An Interview: Great Chefs Cook Vegan

Linda Long wanted to convince some of the best chefs to contribute to a vegan cookbook. If top professionals in the culinary world would endorse vegan cooking, it would be hard to argue against vegan food as legitimate cuisine. Twenty-five of the highest awarded chefs signed on, each contributing a three or four course vegan meal. The book includes chefs Charlie Trotter, Daniel Boulud, and Thomas Keller, each many time winners of the James Beard Award, the so-called Oscar of the culinary industry. Long photographed the book, Great Chefs Cook Vegan, inside the chefs' kitchens.

Mignardises

Long and I chatted over breakfast when she came to Chicago. She told me how she decided to do the book and how she engaged the chefs. Of course, we talked about food. One of my favorite recipes in the book is Charlie Trotter's mignardises, or "bite-sized desserts that follow a meal at high-end restaurants." This particular recipe yields what are essentially extremely rich and smooth chocolate truffles, which you can very simply make at home. Combine five ingredients in a food processor: 1 cup raw cashew butter (I used roasted), 1 cup maple syrup, 1 cup cocoa powder, 1/2 teaspoon vanilla seeds (I used vanilla extract), and 1 tablespoon nama shoyu (a raw soy sauce... I used conventional soy sauce).

Long: "It barely has time to go around the blender before it clumps up and gets really like a chocolate truffle. Then your mind goes crazy. You can take little half teaspoons and roll it in a ball and then roll it in sesame seeds. Or you can push a piece of dried cranberry down on top of it and make a flat piece... or a nut on top of it."

After blending until smooth, spread out the chocolate in a thin layer on a sheet pan or container, cover, and refrigerate for four hours. Then scrape the chocolate into balls with a melon baller. Or, as I did, pick a bit up with your fingers and roll it between your palms. The recipe suggests coating the mignardises in coconut, sesame seeds, crushed pumpkin seeds, cayenne pepper or chopped dried fruit. The mignardises are great for dinner parties. Arrive at a guest's home with a little box of them and a bottle of wine. When I tried these truffles in my kitchen with friends, we rolled them in various coatings: salted chopped pistachios, salted chopped sunflower seeds, salted cocoa power, and salted black sesame seeds. Salt was big for me. I'd been thinking of the wonderful lure that it adds to chocolate.

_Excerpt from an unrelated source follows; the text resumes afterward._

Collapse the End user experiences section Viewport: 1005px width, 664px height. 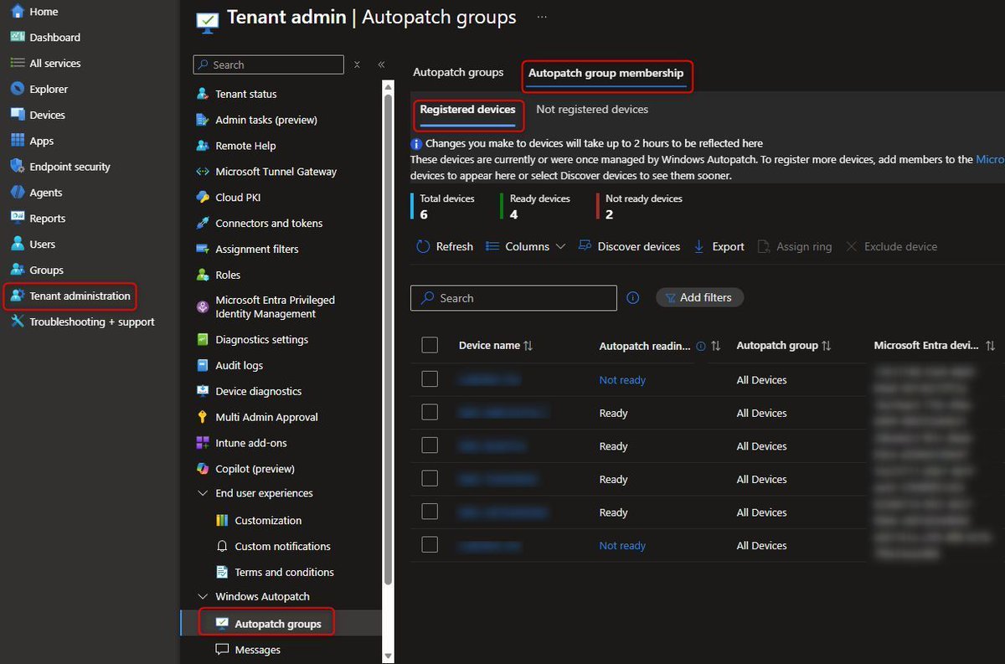[204, 493]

It wasn't as if mignardises had been planned to be in the book from the start. When Long started shooting the book, she didn't know what she'd get for vegan desserts.

Long: "The first five [chefs] were giving me sorbets and fruit for dessert. And I suddenly thought, oh my goodness, I'm going to have twenty-five recipes of desserts full of sorbets and fruits. Not that there's anything wrong with that. ... but I kept thinking... I wonder when I met get something other than that."

And of course, Long got various desserts. Besides the mignardises, the book includes warm Venezuelan chocolate cake with merlot-infused cherries and chocolate gelato, crisp chocolate with sautéed bananas and fresh figs and brandied cherries, a chocolate cake with chocolate truffle molten center, and many more. The savory recipes are brilliant, too.

Where did the book idea come from in the first place? Long had been dinning out at very nice restaurants, asking for vegan food, and was talking to one of the chefs.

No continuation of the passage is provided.